━━ SOURCE PASSAGE ━━
US research pinpoints genes behind devastating crop disease hindering global banana production
19 Aug 2024 --- Bananas are at risk of functional extinction due to Fusarium wilt of banana (FWB) disease, commonly known as Panama disease, which is caused by a fungal pathogen. However, new research from the University of Massachusetts Amherst, US, has detected some “accessory genes” within the fungus that produce nitric oxide and contribute to wilting.
Today’s most popular type of banana is the Cavendish variety, bred in response to Gros Michel bananas going extinct in the 1950s. The Cavendish bananas have been around since then, grown widely in monoculture plantations that meet most of the world’s commercial demands for the fruit.
“The kind of banana we eat today is not the same as the one your grandparents ate. Those old ones, the Gros Michel bananas, are functionally extinct, victims of the first Fusarium outbreak in the 1950s,” says Li-Jun Ma, biochemistry and molecular biology professor at UMass Amherst and the paper’s senior author.
However, an outbreak of banana wilt hit the Cavendish variety in the 1990s. “It spread like wildfire from Southeast Asia to Africa and Central America,” notes lead author Yong Zhang of the school’s Organismic and Evolutionary Biology program.
“We have spent the last ten years studying this new outbreak of banana wilt,” says Ma, an expert in the fungal pathogen Fusarium oxysporum f.sp. cubense (Foc) tropical race 4 (TR4), responsible for Panama disease. The fungus has hundreds of varieties affecting various plant hosts.
The findings
The researchers have concluded that the pathogen TR4, which destroyed the Cavendish banana, did not evolve from the race that decimated the Gros Michel bananas. “TR4’s genome contains some accessory genes linked to the production of nitric oxide, which seems to be the key factor in TR4’s virulence,” adds Ma.
Yong, Ma and other researchers from China, South Africa and US universities compared 36 strains of the fungus worldwide, including strains that wiped out Gros Michel bananas.
The team found that Foc TR4, associated with the current cases of banana disease, uses accessory genes to produce and detoxify fungal nitric oxide to attack the host.
━━━
━━ SUPPLIED RECORDS ━━
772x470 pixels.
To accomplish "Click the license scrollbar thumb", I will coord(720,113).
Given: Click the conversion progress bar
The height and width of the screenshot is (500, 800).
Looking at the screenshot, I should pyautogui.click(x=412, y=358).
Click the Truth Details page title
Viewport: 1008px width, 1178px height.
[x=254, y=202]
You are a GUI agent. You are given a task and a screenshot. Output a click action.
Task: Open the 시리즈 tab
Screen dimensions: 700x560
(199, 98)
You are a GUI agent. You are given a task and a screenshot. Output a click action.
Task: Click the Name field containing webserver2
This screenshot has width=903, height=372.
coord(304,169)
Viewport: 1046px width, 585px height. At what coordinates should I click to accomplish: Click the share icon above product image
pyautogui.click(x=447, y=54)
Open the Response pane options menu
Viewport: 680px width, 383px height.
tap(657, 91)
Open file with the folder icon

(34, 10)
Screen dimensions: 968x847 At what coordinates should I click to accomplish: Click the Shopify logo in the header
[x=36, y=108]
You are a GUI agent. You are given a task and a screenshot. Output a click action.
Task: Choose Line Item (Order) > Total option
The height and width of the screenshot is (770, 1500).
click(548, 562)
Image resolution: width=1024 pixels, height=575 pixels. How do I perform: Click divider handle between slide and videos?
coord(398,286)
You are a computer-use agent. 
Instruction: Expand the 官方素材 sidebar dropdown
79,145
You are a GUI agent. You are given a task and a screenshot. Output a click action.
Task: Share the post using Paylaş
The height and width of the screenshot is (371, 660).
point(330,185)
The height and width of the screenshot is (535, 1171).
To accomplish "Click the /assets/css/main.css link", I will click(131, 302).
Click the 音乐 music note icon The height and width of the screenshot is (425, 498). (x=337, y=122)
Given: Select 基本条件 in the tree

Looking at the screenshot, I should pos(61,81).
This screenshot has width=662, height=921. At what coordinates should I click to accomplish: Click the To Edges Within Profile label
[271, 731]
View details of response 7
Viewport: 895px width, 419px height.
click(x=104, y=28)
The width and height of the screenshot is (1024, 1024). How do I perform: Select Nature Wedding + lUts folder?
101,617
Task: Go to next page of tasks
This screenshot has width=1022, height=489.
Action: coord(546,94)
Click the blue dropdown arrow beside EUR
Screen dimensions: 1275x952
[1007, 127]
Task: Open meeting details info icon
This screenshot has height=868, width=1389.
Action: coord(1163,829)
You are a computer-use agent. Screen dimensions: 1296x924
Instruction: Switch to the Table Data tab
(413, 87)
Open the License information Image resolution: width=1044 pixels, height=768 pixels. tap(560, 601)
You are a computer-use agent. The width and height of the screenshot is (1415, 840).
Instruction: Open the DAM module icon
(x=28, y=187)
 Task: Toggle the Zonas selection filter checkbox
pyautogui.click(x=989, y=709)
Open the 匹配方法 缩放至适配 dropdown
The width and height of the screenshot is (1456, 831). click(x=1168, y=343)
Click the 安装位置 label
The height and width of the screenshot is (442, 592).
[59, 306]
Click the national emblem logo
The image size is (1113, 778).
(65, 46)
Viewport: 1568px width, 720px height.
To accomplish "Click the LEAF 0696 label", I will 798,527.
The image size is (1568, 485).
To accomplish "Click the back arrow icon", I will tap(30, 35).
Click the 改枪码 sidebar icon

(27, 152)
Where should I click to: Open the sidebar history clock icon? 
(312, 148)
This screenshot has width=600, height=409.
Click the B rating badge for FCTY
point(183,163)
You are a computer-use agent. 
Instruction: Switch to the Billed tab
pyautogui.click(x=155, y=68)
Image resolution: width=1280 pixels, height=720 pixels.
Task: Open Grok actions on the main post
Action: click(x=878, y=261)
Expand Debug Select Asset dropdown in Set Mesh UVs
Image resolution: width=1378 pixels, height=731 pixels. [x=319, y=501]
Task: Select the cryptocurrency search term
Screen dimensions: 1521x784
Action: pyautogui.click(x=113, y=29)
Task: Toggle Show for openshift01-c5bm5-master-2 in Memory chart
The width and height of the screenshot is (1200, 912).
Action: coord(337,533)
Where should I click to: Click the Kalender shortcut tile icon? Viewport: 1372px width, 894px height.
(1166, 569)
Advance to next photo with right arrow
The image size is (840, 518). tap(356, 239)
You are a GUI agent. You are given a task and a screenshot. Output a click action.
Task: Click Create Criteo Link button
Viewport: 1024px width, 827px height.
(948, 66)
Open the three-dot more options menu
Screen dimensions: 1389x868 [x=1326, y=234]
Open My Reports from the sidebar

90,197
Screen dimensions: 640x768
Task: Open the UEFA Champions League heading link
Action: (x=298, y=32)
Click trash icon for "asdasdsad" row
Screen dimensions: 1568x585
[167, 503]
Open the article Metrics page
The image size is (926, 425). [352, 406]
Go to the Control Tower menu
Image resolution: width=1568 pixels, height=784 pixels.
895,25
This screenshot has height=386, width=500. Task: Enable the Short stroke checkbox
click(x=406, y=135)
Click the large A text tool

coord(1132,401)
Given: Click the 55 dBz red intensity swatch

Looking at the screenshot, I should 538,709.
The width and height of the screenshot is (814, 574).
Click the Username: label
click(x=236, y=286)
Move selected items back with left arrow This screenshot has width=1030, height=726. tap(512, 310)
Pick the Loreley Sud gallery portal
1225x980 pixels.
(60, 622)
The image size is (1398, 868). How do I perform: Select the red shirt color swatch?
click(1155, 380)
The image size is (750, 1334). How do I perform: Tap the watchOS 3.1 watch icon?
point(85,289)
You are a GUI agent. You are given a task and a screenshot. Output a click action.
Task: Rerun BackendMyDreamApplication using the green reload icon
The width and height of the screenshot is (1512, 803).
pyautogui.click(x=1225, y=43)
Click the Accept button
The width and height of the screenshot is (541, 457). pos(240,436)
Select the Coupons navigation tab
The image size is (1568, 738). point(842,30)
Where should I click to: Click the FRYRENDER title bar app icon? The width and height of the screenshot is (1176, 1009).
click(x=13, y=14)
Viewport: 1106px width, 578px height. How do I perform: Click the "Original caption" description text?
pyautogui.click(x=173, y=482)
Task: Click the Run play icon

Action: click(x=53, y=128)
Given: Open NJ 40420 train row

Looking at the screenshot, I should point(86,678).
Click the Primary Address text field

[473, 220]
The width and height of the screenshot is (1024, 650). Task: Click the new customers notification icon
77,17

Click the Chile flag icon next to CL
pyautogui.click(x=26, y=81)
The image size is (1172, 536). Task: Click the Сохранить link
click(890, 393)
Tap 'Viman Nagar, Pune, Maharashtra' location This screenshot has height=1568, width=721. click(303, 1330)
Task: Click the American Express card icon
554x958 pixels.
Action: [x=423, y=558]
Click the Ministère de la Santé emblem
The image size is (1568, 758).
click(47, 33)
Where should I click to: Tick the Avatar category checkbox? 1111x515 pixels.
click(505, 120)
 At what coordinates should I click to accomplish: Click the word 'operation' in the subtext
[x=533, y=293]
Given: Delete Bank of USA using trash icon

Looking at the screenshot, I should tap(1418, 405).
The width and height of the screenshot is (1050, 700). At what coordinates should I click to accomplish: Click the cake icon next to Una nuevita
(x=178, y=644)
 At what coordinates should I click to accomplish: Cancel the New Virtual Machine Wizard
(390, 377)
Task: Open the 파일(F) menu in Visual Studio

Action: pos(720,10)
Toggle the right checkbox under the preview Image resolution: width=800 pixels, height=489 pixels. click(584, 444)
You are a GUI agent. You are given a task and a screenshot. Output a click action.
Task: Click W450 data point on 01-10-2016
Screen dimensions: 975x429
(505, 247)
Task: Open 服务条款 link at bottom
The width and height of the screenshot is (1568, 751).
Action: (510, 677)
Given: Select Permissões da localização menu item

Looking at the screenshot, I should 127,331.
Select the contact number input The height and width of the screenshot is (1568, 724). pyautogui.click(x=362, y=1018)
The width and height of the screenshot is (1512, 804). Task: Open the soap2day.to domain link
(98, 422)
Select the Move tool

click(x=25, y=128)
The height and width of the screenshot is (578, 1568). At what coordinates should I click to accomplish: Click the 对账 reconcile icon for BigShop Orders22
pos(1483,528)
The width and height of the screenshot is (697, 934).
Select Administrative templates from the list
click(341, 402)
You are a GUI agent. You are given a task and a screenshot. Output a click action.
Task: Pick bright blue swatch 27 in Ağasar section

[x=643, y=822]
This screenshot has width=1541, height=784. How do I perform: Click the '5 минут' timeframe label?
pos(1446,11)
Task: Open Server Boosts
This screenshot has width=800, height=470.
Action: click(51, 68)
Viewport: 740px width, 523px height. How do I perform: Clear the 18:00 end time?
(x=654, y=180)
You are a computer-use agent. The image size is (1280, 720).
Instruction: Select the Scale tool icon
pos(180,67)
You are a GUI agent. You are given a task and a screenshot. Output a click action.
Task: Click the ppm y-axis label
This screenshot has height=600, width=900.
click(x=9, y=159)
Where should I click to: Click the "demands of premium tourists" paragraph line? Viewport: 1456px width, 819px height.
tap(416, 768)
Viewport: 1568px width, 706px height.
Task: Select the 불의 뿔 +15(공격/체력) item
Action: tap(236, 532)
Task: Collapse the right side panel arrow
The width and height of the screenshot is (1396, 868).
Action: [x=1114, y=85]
━━━
| TASKS FOR THIS EXERCISE |
- A) Decide whether each statement agrees with the banana disease article, answering yes or no and quoting the deciding words: (i) The Cavendish variety was bred after Gros Michel bananas went extinct in the 1950s. (ii) TR4 evolved from the race that decimated the Gros Michel bananas. (iii) The researchers compared 36 strains of the fungus.
- B) Return everything in the banana disease article from "Today’s most popular" down to "for the fruit.".
Rely on the banana disease article alone.

| COMPLETED EXERCISE |
- A)
(i) Yes: "bred in response to Gros Michel bananas going extinct in the 1950s"
(ii) No: "did not evolve from the race that decimated the Gros Michel bananas"
(iii) Yes: "compared 36 strains of the fungus worldwide"

- B)
Today’s most popular type of banana is the Cavendish variety, bred in response to Gros Michel bananas going extinct in the 1950s. The Cavendish bananas have been around since then, grown widely in monoculture plantations that meet most of the world’s commercial demands for the fruit.